Material provided =>
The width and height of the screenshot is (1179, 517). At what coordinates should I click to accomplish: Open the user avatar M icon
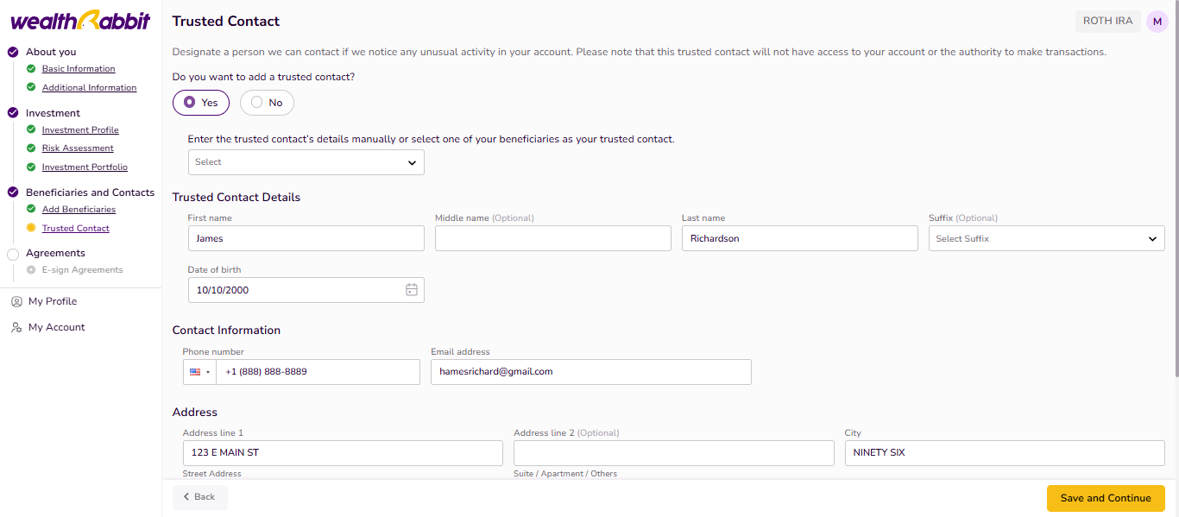1157,22
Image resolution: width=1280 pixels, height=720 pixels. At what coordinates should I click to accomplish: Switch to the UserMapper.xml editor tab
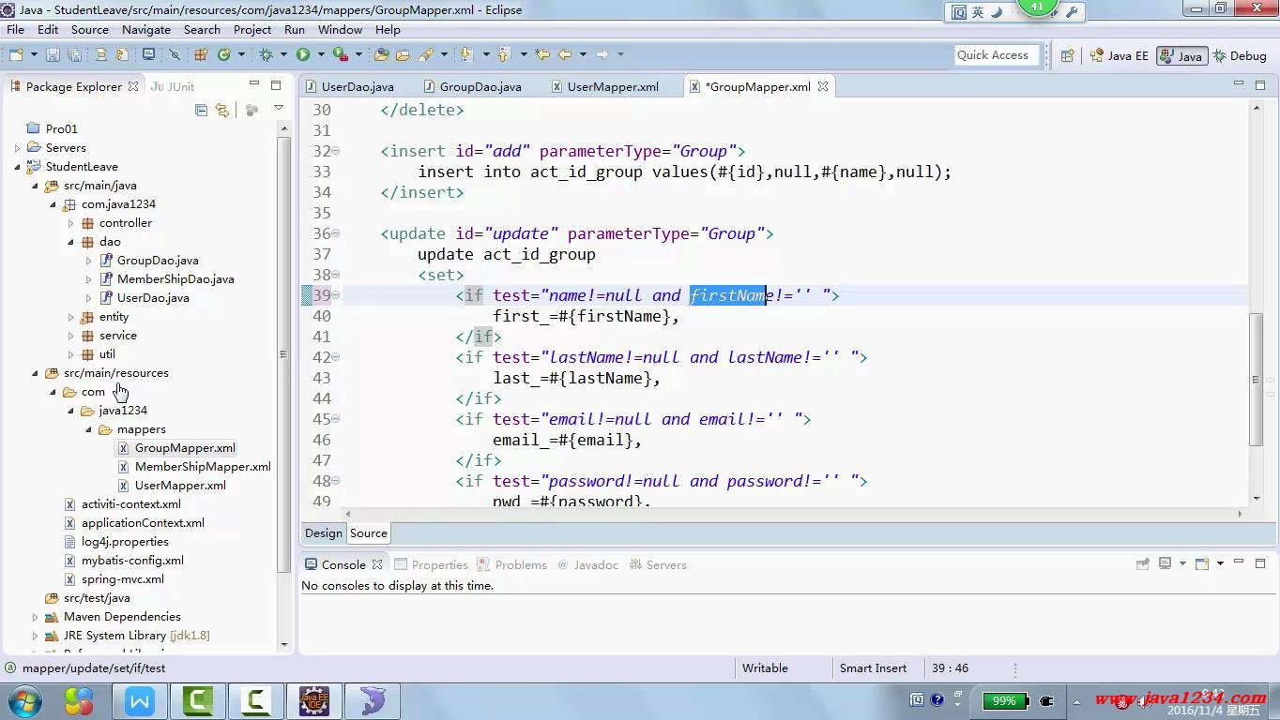[612, 86]
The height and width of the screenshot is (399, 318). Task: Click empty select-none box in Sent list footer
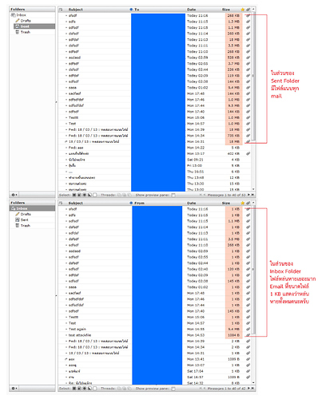pyautogui.click(x=95, y=195)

Your task => Retype all the data exactly; skip the pictures.

Problem solution =>
The width and height of the screenshot is (1179, 517). At what coordinates should I click to accomplish: Open the user avatar M icon
1157,22
Image resolution: width=1280 pixels, height=720 pixels. At what coordinates should I click to accomplish: Switch to the UserMapper.xml editor tab
[612, 86]
The height and width of the screenshot is (399, 318). Task: Click empty select-none box in Sent list footer
pyautogui.click(x=95, y=195)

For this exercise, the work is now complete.